AIM OF THE EXERCISE: Put the stretch of lines from the one containing "Find the location" through the end of the records into a numbered list, skipping blank lines and leaving out the pictures.

[Stored items]
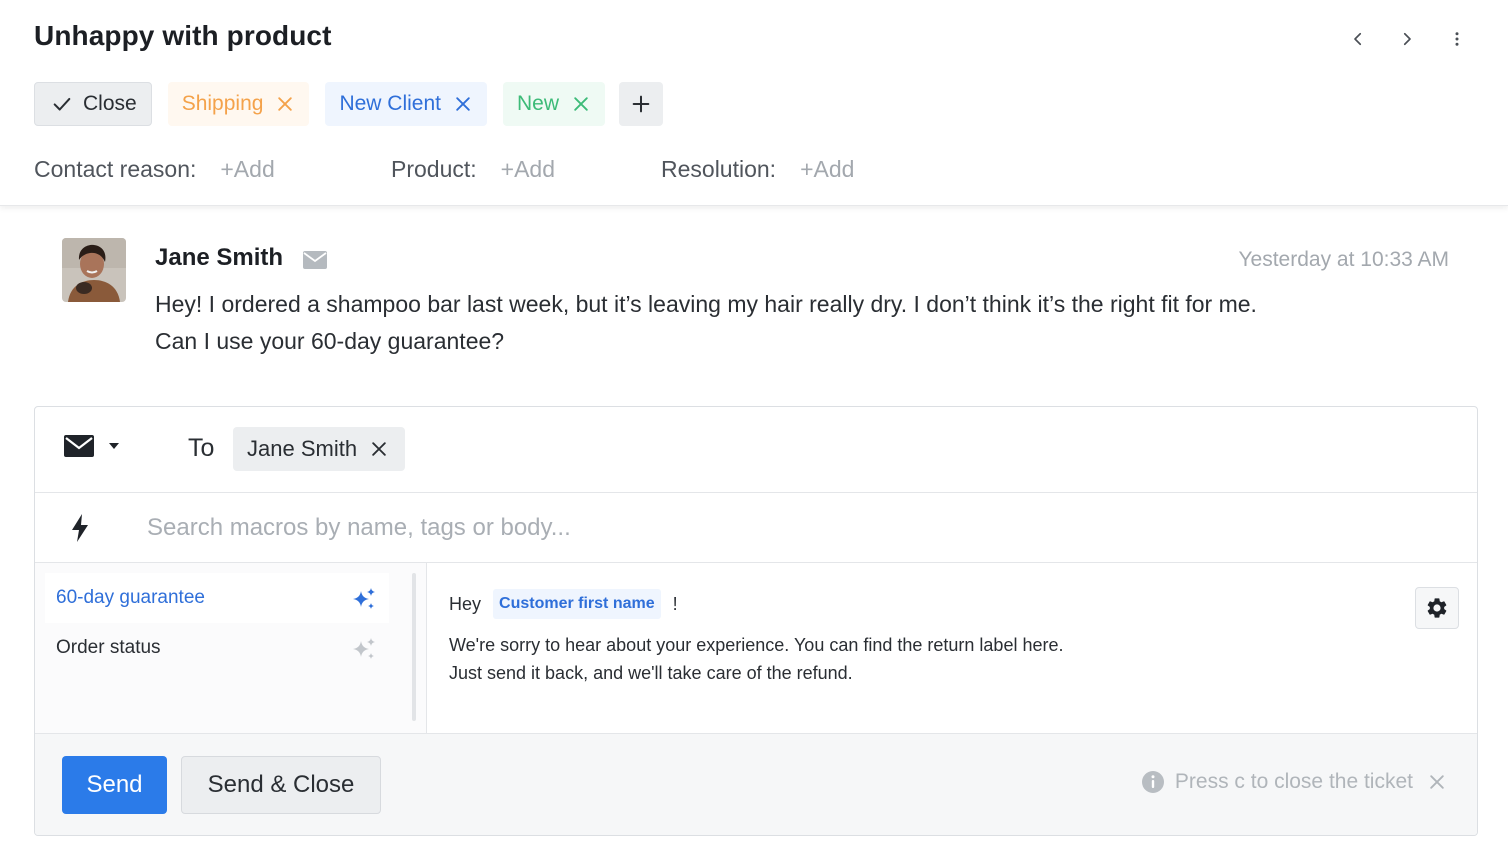 The width and height of the screenshot is (1508, 856). What do you see at coordinates (114, 446) in the screenshot?
I see `caret-down-icon` at bounding box center [114, 446].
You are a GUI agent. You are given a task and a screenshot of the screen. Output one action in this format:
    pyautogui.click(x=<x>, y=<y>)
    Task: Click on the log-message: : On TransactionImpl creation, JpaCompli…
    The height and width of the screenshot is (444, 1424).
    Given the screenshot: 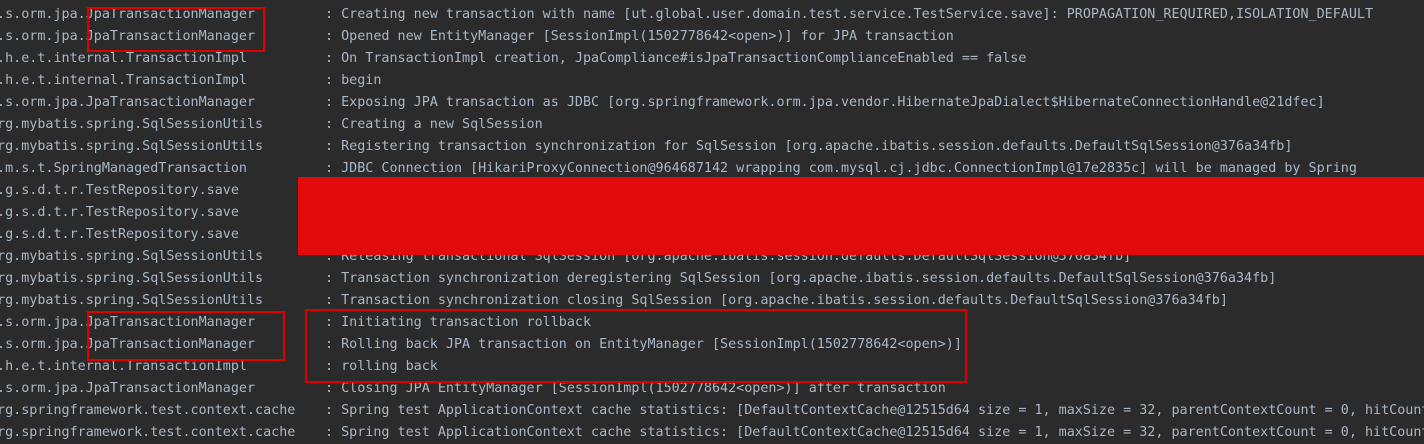 What is the action you would take?
    pyautogui.click(x=676, y=58)
    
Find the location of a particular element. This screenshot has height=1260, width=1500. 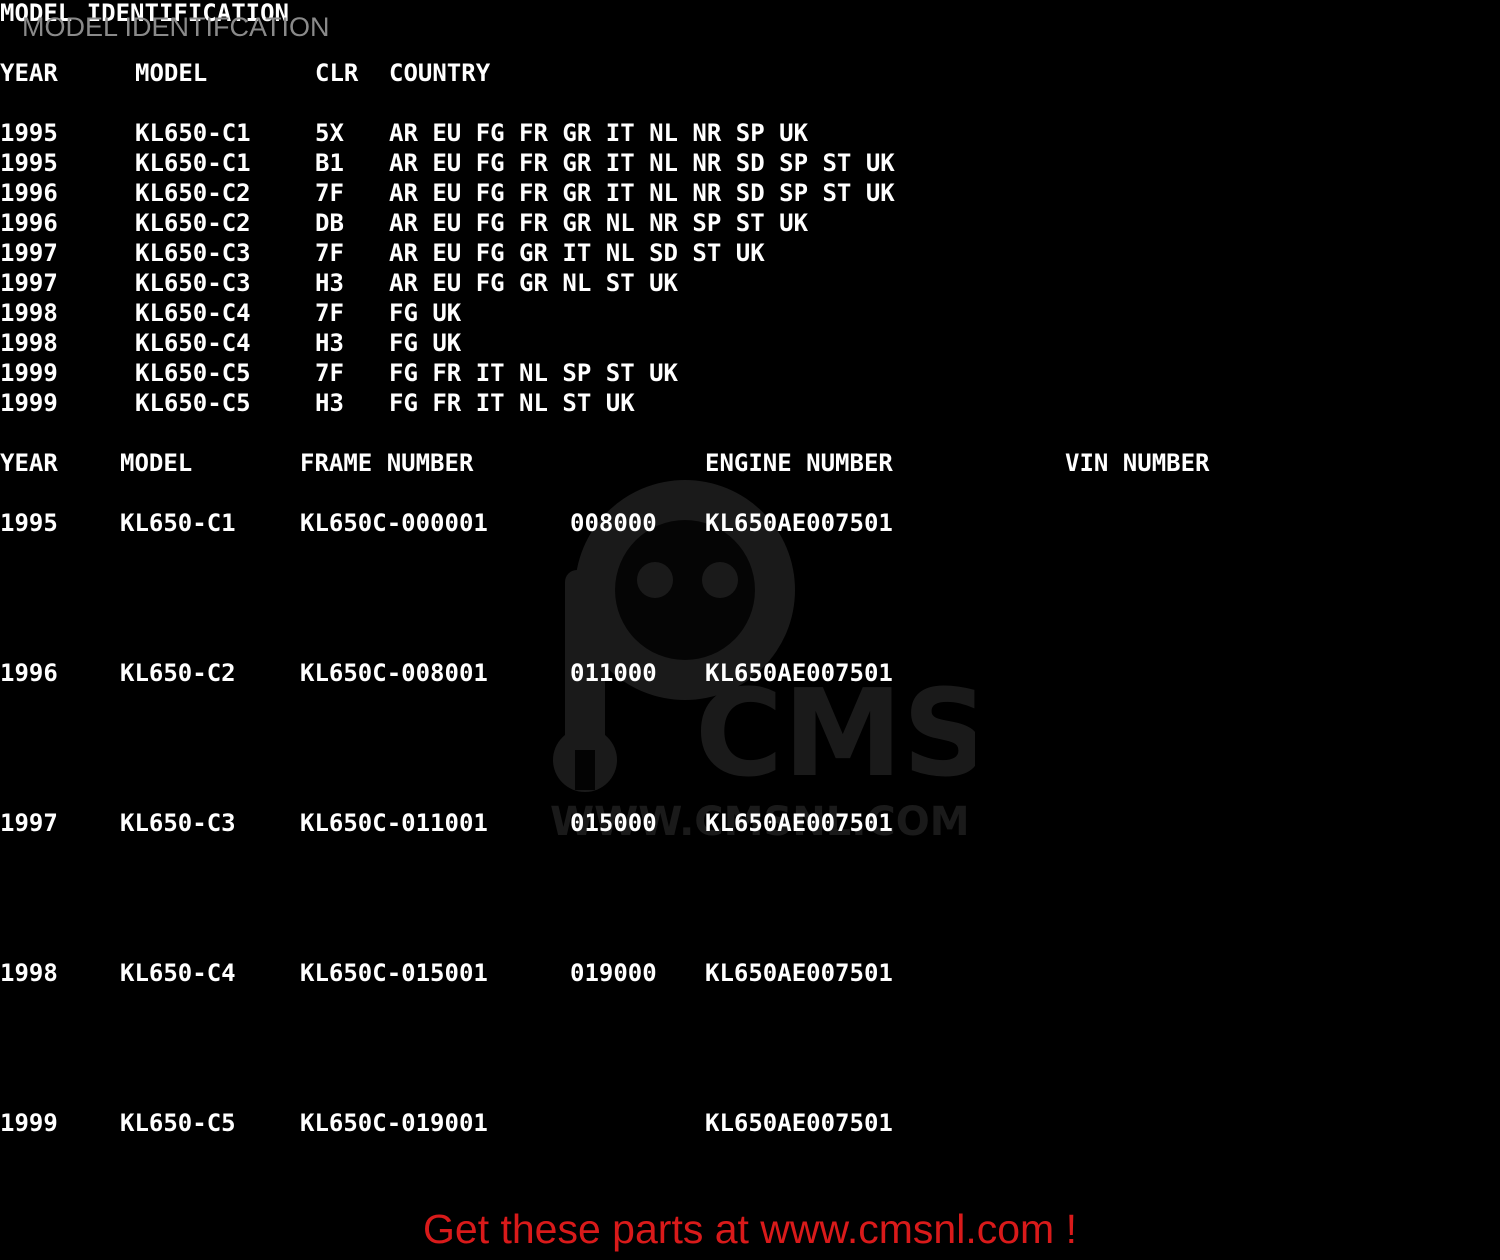

row-country: AR EU FG FR GR IT NL NR SP UK is located at coordinates (599, 133).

REPLY TO THE TASK:
1. Find the location of a particular element. This screenshot has height=1260, width=1500. 
2. row-country: AR EU FG FR GR IT NL NR SP UK is located at coordinates (599, 133).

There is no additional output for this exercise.